Namun, bukan hanya burung yang harus diawasi. Tim ini juga harus waspada akan keberadaan satwa lain seperti biawak, ular, serta anjing dan kucing liar yang mungkin masuk ke area aerodrom.
Sebelumnya, Xinli yang mengantongi gelar sarjana ilmu biomedikal dan magister biologi satwa liar ini pernah menjalani dua pekerjaan terkait hewan. Ia pernah menjadi petugas konservasi di Kebun Binatang Singapura, kemudian bergabung dengan National Parks Board (Dewan Taman Nasional Singapura), tempat ia meneliti berbagai penyakit zoonosis, yakni penyakit yang dapat ditularkan dari hewan ke manusia.
MENGOSONGKAN LANDASAN PACU DARI SATWA LIAR
Xinli bergabung dengan Changi Airport Group pada April 2017 untuk memimpin program pengelolaan bahaya satwa liar, dan ia satu-satunya yang memiliki latar belakang pendidikan serta pengalaman yang sesuai untuk peran tersebut.
Ia melatih timnya untuk mengidentifikasi berbagai spesies satwa liar yang masuk ke aerodrom dan menggunakan peralatan khusus guna menghalau hewan-hewan tersebut.
“Burung bisa tersedot ke dalam mesin, memecahkan kaca depan, atau menabrak radome pesawat.”
“Kalau burung bisa kami usir, dan mereka bisa langsung terbang menjauh. Tapi untuk satwa liar lain, kami berusaha memandu mereka keluar dari aerodrom,” jelasnya.
“Kami punya pagar ganda yang sangat aman untuk mencegah anjing dan kucing tersasar masuk, tapi sesekali tetap saja ada yang muncul. Kucing bisa memanjat pagar, dan anjing liar bisa nyasar sampai ke dalam,” jelas Xinli.
Butuh kerja sama dan koordinasi untuk mengeluarkan hewan dari aerodrom. Misalnya, satu orang harus membuka gerbang, sementara yang lain memandu hewan ke arah titik keluar.
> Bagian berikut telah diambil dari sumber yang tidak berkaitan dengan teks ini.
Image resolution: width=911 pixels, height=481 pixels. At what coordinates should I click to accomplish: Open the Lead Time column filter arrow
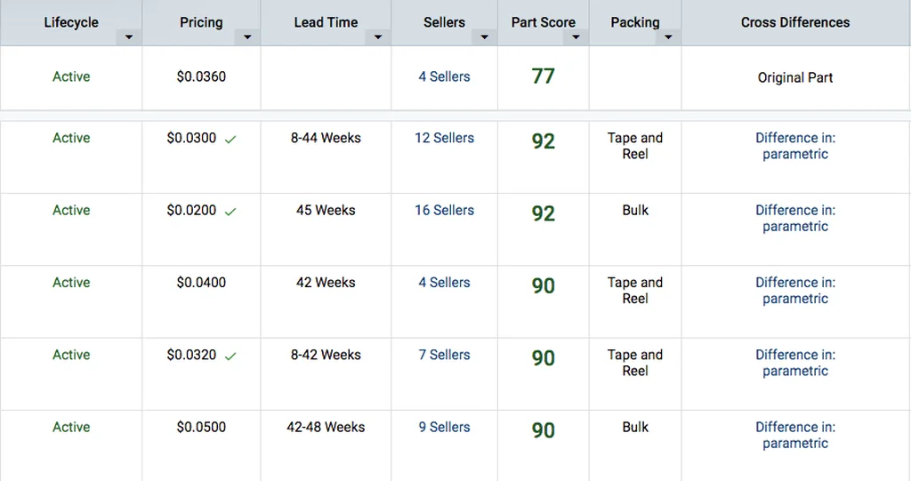click(378, 37)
“Kadang kami melihat biawak dan ular di landasan pacu. Kalau pilotnya tidak lihat, biasanya bakal terlindas. Tapi yang seperti itu tidak terlalu membahayakan pesawat, tidak seperti burung.”
MENGHINDARI SAMBARAN BURUNG
Sambaran burung terjadi ketika sekelompok burung menabrak pesawat yang tengah berada di udara. Tim Xinli bertugas mencegah hal ini terjadi di area aerodrom demi keselamatan pilot dan penumpang yang berada di dalam pesawat.
“Burung bisa tersedot ke dalam mesin pesawat, memecahkan kaca depan, atau menabrak radome (bagian berbentuk kubah yang melindungi radar dari kondisi cuaca buruk). Itu sebagian skenario terburuknya,” jelas Xinli. “Banyak yang tidak tahu adanya risiko semacam itu ketika mereka naik pesawat.”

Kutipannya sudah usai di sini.